Media Watch

Belgian Cardinal Predicts Popes Will Retire

KNACK MAGAZINE (Belgium) Oct. 13 — Speaking to the Belgian magazine Knack, Cardinal Godfried Danneels of Brussels engaged in some speculation about the future of the papacy. He suggested that someday popes might choose to retire when their health failed, rather than serve until their deaths, the magazine reported.

“We live too long and people cannot continue to carry that responsibility if they turn 90 or 100,” he said. “It doesn't matter how well they are looked after. …That the pope in the future will abdicate before his death will take place is a matter of course.”

The cardinal pointed out that he did not expect the Church ever to set a mandatory retirement age — as it has for bishops, at age 75. In any case, future popes would still have the power to set aside such a rule, since they are the sole judge of Canon Law.

Cardinal Danneels stressed that papal retirements would remain in the hands of the pope alone: “Otherwise you'll end up with too strong a lobbying in the pope's surroundings once that moment draws nearer.”

Pope John Paul Doesn't Need Dialysis, Says Vatican

CBC NEWS, Oct. 11 — Countering media reports, Church officials in Rome denied that Pope John Paul II's failing health has required him to seek kidney dialysis, according to Canada's CBC News.

Speculation had been sparked by Italian news agency AGI's previous report that the papal physicians feared the pope's kidneys were being overloaded by his medications and would require dialysis to cleanse them.

But Vatican sources denied this claim, saying there is “nothing new that is alarming” about the Pope's health. The Pope has kept up his busy schedule of audiences and official duties, CBC noted.

John Paul's Philosophical Writings Collected

VATICAN INFORMATION SERVICE, Oct. 13 — In a long-awaited pub lishing feat, the Italian press Bompiani will be publishing the philosophical works of Karol Wojtyla written between 1948, when he received his licentiate in theology at the Angelicum in Rome, and 1978, the year of his election to the pontificate.

Vatican Information Service reported that the volume will be 1600 pages long, including all the future Pope's philosophical essays, most of which were published individually while he taught at the Catholic University of Lublin, Poland. Key essays and books included are: “The doctrine of the faith in St. John of the Cross” (1948); “Evaluations on the possibility of building up the Christian ethic on the foundations of the system of Max Scheler” (1954); Love and Responsibility (1960), and The Acting Person (1969).

The book will first be published in Italian. It was introduced at the Holy See Press Office Oct. 13 by philosopher and papal confidante Rocco Buttiglione, who now serves in the Italian government.

■ **Tasks**
A. According to the news roundup, at what age does the Church set a mandatory retirement for bishops?
B. Please copy everything from "John Paul's Philosophical" down to "Acting Person (1969)." in the news roundup, renaming "Bompiani" as "Einaudi".

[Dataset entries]
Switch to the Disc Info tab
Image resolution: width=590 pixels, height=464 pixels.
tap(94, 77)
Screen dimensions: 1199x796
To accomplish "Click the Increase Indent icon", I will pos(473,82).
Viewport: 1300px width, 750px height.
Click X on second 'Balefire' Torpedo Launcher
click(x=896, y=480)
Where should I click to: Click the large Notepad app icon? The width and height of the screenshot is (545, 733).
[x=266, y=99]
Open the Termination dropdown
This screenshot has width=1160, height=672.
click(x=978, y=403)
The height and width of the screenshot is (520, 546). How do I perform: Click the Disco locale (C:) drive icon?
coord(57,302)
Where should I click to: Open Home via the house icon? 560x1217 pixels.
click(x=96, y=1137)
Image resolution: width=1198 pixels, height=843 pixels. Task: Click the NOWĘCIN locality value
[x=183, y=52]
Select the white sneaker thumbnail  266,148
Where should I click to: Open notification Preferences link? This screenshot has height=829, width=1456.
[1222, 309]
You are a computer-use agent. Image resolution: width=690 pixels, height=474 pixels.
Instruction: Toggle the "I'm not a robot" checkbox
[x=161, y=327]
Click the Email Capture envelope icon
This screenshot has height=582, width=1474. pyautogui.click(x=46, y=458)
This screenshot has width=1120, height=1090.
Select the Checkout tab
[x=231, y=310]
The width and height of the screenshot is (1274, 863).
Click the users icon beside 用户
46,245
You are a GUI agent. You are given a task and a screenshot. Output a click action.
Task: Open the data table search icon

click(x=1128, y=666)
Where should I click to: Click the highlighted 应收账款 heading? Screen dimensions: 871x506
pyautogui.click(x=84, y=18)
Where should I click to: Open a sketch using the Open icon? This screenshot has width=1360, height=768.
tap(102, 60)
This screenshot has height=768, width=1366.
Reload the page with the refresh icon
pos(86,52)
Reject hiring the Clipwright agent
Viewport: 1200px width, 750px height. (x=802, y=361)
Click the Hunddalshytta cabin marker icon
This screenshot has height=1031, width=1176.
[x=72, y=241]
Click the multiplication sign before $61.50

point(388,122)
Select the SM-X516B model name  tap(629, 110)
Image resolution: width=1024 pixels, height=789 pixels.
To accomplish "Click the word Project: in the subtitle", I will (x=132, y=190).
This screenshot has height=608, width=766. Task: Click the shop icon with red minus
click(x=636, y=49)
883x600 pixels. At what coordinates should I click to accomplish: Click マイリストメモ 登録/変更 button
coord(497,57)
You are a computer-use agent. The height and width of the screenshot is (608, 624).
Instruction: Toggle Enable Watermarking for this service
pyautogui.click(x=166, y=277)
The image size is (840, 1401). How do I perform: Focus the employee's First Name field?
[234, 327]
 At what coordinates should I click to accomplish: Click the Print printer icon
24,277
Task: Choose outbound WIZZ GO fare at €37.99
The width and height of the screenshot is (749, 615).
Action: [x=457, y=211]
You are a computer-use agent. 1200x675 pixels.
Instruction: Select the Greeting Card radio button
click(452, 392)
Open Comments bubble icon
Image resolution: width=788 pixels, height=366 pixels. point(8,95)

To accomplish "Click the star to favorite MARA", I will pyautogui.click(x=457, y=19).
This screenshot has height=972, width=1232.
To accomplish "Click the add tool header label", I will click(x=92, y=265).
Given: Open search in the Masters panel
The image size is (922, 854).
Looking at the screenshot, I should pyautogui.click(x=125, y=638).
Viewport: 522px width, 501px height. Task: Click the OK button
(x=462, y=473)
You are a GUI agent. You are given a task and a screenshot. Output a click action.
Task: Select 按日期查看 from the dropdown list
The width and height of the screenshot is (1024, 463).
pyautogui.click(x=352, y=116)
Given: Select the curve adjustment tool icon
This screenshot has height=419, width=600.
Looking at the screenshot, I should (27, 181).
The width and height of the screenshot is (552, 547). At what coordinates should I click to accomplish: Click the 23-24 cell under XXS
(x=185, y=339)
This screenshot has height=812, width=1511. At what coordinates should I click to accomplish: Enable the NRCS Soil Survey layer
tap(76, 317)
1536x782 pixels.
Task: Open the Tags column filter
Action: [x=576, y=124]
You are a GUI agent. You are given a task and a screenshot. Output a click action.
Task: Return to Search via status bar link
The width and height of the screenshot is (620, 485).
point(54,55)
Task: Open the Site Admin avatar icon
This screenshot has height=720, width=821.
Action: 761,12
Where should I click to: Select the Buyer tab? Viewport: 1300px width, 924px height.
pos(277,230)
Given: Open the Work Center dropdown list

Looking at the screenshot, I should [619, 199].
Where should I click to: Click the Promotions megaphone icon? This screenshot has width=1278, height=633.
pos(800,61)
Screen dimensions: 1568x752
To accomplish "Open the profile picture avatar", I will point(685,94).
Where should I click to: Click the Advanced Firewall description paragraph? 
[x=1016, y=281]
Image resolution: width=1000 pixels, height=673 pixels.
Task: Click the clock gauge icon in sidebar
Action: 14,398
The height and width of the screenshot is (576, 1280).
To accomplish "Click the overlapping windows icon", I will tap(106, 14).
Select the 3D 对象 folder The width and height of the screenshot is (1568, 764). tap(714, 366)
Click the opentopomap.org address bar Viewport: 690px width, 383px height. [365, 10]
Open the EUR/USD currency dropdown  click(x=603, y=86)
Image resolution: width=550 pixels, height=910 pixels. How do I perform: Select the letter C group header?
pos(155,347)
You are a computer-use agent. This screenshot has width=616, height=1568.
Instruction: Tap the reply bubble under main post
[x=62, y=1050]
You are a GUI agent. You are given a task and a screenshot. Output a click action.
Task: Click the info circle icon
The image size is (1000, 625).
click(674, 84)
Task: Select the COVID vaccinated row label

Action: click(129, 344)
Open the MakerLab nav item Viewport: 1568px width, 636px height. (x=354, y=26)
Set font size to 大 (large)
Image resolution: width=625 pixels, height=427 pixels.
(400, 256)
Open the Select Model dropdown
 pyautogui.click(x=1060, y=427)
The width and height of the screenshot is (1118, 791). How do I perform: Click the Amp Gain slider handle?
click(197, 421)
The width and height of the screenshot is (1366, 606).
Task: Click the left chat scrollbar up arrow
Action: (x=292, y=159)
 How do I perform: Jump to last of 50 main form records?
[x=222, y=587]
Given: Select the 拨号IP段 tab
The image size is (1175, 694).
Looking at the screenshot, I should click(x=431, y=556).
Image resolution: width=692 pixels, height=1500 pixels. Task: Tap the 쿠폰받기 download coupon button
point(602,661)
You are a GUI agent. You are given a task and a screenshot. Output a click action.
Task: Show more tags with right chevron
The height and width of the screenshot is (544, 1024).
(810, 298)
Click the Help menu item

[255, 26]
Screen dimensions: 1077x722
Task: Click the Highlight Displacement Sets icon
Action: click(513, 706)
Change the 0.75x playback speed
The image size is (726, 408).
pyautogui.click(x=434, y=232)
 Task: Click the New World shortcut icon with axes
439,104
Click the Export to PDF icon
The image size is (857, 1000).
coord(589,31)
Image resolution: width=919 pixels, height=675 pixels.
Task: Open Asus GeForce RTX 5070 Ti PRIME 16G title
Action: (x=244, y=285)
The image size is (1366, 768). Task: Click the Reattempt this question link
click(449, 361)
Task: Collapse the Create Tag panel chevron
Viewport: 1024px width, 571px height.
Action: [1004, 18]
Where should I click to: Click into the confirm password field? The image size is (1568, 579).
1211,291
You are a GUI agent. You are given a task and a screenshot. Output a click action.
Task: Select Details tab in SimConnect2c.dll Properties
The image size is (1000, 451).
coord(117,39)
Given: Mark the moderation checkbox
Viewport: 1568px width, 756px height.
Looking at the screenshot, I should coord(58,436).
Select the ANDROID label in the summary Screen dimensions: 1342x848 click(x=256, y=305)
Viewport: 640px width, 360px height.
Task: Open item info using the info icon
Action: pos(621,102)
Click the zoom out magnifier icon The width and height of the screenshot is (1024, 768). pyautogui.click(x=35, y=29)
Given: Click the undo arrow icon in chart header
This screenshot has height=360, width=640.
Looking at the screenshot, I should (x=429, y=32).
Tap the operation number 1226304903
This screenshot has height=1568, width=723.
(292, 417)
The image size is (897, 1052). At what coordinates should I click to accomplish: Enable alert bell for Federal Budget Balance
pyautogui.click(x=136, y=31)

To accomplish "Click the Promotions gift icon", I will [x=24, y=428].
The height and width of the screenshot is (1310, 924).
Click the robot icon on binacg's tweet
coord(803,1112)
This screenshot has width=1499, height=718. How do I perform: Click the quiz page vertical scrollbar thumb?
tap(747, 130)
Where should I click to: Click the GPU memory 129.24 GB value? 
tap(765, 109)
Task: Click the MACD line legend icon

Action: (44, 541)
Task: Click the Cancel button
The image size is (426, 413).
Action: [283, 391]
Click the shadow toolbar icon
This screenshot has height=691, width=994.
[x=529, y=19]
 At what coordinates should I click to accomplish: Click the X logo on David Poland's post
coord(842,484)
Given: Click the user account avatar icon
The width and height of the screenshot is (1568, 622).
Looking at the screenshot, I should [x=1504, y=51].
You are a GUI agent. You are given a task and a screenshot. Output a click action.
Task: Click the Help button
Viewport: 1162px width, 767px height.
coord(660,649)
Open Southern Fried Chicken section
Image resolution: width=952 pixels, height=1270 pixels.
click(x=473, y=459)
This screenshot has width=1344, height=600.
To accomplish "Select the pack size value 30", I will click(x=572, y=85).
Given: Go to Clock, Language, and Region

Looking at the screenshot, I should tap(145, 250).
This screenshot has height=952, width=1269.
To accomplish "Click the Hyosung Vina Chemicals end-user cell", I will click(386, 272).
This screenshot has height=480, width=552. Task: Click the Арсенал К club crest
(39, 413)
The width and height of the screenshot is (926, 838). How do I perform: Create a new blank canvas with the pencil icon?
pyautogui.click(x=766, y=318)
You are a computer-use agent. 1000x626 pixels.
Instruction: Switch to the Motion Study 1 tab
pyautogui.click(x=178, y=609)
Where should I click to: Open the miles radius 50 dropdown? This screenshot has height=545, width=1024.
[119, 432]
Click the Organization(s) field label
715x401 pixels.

■ **Solutions to the problems**
A. 75

B.
John Paul's Philosophical Writings Collected

VATICAN INFORMATION SERVICE, Oct. 13 — In a long-awaited pub lishing feat, the Italian press Einaudi will be publishing the philosophical works of Karol Wojtyla written between 1948, when he received his licentiate in theology at the Angelicum in Rome, and 1978, the year of his election to the pontificate.

Vatican Information Service reported that the volume will be 1600 pages long, including all the future Pope's philosophical essays, most of which were published individually while he taught at the Catholic University of Lublin, Poland. Key essays and books included are: “The doctrine of the faith in St. John of the Cross” (1948); “Evaluations on the possibility of building up the Christian ethic on the foundations of the system of Max Scheler” (1954); Love and Responsibility (1960), and The Acting Person (1969).